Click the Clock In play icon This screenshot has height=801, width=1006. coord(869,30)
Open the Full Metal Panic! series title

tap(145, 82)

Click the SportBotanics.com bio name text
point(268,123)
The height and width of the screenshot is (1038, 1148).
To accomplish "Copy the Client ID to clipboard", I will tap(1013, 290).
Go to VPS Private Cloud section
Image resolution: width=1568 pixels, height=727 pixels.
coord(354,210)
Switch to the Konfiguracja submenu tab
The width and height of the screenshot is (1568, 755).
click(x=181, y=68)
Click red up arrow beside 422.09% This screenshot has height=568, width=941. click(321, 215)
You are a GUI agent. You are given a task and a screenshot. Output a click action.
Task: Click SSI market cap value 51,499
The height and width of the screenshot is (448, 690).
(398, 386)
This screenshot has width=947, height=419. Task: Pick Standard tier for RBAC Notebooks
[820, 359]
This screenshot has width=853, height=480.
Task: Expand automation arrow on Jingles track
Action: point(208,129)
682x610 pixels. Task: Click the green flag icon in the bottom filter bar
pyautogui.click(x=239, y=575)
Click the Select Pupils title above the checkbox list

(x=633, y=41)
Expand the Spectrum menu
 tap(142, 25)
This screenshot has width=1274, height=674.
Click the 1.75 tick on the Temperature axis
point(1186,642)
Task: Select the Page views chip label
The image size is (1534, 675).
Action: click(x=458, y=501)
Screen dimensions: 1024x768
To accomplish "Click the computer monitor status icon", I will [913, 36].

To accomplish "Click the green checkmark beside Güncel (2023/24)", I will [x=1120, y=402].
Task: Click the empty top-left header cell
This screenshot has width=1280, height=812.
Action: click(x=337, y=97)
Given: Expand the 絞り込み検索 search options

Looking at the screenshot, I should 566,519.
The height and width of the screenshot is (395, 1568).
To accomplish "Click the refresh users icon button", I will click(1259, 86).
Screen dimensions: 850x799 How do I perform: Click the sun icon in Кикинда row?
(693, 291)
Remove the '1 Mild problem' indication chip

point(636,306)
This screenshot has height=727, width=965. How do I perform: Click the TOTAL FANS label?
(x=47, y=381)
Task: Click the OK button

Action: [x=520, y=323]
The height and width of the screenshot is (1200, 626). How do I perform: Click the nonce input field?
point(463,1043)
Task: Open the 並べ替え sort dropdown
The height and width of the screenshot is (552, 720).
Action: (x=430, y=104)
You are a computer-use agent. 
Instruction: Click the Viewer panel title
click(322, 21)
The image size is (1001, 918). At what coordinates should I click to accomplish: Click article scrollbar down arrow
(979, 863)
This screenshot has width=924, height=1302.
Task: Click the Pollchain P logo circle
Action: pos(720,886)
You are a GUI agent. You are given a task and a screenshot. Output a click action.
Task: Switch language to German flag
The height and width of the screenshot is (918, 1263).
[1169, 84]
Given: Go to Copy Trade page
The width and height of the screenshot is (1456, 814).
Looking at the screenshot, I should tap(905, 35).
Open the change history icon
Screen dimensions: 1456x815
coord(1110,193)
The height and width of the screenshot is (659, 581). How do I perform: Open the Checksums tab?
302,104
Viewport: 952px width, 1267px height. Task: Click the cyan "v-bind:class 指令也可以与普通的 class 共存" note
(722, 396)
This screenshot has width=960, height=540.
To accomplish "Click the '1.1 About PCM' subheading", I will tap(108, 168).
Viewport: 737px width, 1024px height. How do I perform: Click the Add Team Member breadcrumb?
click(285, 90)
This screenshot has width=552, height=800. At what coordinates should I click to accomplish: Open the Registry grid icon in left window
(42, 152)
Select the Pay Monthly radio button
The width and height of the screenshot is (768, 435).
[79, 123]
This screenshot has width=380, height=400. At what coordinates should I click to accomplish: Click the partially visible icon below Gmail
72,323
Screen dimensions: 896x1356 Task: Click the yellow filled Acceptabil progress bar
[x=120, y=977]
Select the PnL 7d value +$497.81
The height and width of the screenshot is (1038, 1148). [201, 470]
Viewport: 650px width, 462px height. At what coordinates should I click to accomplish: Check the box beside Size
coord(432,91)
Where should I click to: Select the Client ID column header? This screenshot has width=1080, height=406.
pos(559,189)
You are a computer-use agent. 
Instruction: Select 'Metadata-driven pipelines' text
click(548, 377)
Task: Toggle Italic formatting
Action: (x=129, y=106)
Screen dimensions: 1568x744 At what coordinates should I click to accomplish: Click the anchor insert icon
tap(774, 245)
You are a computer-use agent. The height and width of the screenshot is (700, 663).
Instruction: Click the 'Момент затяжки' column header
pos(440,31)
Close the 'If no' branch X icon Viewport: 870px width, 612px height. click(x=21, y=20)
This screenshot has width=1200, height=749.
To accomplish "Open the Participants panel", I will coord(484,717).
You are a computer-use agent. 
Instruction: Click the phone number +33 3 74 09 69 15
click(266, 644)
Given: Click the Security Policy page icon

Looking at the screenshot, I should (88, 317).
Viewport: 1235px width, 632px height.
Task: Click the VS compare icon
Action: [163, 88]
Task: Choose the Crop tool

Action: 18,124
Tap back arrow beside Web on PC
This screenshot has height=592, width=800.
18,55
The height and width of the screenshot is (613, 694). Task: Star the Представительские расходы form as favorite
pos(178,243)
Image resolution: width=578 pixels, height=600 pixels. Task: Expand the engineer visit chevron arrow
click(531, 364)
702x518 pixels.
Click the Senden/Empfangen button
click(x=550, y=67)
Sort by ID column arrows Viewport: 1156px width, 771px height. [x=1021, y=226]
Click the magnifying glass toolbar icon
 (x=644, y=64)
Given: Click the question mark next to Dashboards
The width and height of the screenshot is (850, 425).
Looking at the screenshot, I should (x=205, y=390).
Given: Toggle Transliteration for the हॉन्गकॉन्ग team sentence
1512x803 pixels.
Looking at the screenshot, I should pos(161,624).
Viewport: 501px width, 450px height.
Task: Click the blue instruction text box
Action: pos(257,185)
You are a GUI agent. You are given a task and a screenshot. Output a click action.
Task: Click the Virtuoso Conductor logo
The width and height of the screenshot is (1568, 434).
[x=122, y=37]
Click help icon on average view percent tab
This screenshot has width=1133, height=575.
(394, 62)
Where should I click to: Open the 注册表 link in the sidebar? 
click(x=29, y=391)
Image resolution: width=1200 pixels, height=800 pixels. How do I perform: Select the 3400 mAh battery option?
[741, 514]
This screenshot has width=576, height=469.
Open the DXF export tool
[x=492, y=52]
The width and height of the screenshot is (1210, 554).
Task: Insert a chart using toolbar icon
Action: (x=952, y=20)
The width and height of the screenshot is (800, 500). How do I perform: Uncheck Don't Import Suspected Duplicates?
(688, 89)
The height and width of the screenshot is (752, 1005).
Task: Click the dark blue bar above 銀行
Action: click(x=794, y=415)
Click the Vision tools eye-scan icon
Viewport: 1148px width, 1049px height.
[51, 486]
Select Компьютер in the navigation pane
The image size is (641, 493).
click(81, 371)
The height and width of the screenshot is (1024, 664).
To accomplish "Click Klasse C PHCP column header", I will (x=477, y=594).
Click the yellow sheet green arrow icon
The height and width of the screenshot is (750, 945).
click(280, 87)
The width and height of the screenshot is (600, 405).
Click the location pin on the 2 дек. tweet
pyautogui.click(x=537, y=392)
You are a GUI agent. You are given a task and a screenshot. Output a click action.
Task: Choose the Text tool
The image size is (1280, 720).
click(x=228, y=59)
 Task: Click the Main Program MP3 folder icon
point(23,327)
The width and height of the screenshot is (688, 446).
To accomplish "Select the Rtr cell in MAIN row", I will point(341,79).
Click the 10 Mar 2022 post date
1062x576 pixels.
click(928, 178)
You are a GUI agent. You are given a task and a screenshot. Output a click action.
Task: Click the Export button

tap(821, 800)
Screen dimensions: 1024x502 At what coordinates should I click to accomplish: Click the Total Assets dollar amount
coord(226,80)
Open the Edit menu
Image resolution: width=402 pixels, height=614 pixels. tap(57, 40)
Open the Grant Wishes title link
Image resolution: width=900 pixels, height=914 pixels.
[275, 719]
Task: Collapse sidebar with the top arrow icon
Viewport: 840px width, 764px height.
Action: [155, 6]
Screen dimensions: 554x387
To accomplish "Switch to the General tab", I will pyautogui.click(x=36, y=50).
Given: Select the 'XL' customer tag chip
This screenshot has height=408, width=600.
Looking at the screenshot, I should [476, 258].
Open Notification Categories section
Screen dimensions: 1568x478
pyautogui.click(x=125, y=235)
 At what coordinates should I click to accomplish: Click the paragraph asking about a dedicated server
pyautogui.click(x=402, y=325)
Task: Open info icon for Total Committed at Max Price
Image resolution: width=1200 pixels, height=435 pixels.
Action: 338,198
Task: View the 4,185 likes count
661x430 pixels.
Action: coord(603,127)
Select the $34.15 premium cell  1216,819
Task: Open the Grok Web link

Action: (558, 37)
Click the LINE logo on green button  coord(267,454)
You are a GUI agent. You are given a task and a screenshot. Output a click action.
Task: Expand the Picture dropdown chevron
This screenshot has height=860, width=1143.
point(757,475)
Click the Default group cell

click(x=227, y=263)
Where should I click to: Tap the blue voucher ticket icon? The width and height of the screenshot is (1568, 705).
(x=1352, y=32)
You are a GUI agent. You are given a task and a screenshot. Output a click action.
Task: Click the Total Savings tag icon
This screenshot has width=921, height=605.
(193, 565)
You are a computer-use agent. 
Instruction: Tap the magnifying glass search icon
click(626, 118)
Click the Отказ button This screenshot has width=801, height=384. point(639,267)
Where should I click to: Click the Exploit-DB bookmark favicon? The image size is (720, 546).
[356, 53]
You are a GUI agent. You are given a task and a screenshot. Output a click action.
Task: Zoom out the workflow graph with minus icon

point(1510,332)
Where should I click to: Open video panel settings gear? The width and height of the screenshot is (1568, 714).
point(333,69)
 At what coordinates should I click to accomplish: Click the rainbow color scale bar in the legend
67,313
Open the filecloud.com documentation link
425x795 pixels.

### Assignment
When a line in the data above contains the string "dropdown", copy that line.

### Solution for this problem
Task: Open the 並べ替え sort dropdown
Task: Expand the Picture dropdown chevron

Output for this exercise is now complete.